Common diabetes drugs may do more than regulate blood sugar—they could also influence how cancers grow, spread, or slow down. Researchers are now unraveling how these medications affect immune function, inflammation, and tumor biology, with intriguing but still uncertain implications.

Researchers are taking a closer look at how medications used to treat diabetes may also influence cancer. While diabetes itself has long been associated with higher cancer risk, scientists are now investigating whether diabetes drugs play a direct role beyond controlling blood sugar levels and body weight. A recent review examines how widely used treatments such as metformin, SGLT2 inhibitors, and GLP-1 receptor agonists may affect cancer growth by changing how cells multiply, how the immune system responds, and how inflammation develops. These insights point to possible new treatment strategies while also highlighting how much remains unknown.

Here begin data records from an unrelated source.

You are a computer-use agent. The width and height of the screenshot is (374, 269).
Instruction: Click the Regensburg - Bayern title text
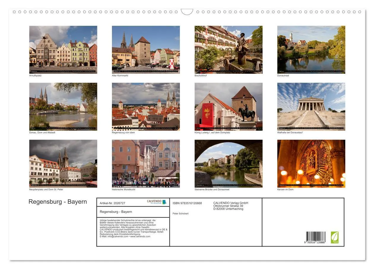(x=58, y=201)
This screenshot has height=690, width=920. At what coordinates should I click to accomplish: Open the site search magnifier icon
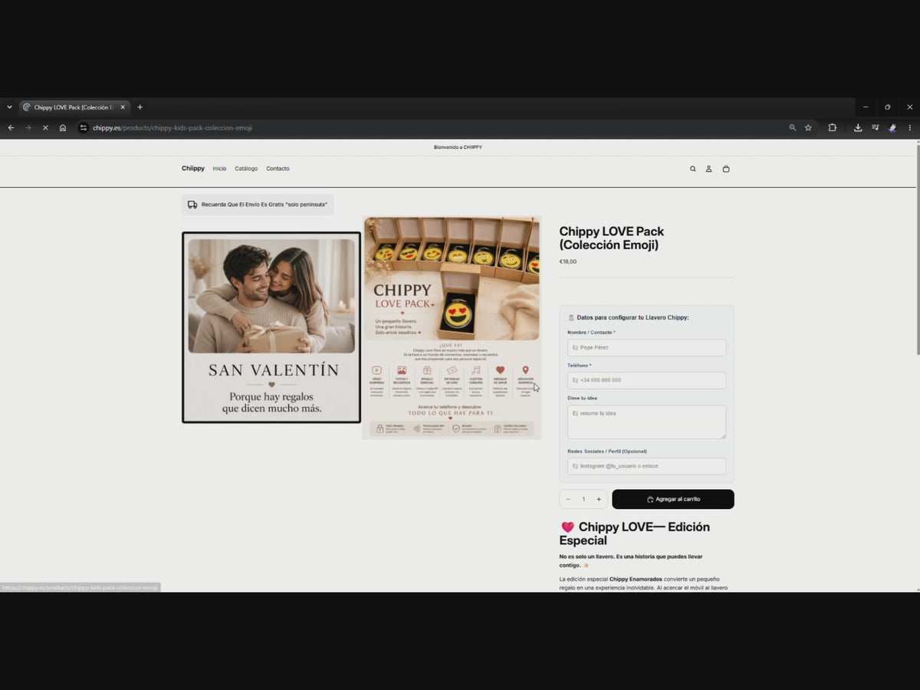[693, 169]
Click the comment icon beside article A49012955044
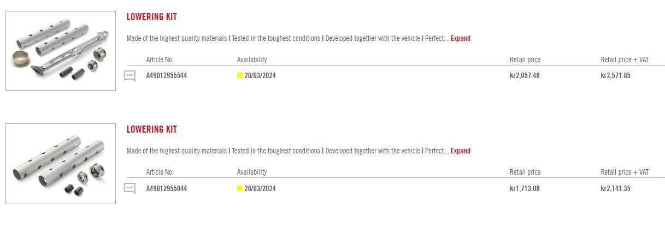665x226 pixels. (x=130, y=189)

Type 2 Diabetes (T2DM) has been linked to a higher likelihood of developing several types of cancer, including liver, colorectal, and breast cancer. Managing blood glucose and body weight remains essential for people with diabetes, but growing evidence suggests these factors alone do not fully explain the increased cancer risk. This has led scientists to explore how diabetes medications themselves might influence cancer, either by reducing risk or, in some cases, creating unintended effects. Understanding this connection could help clarify how diabetes treatments fit into cancer prevention and care, though further research is still needed to unravel the underlying biology.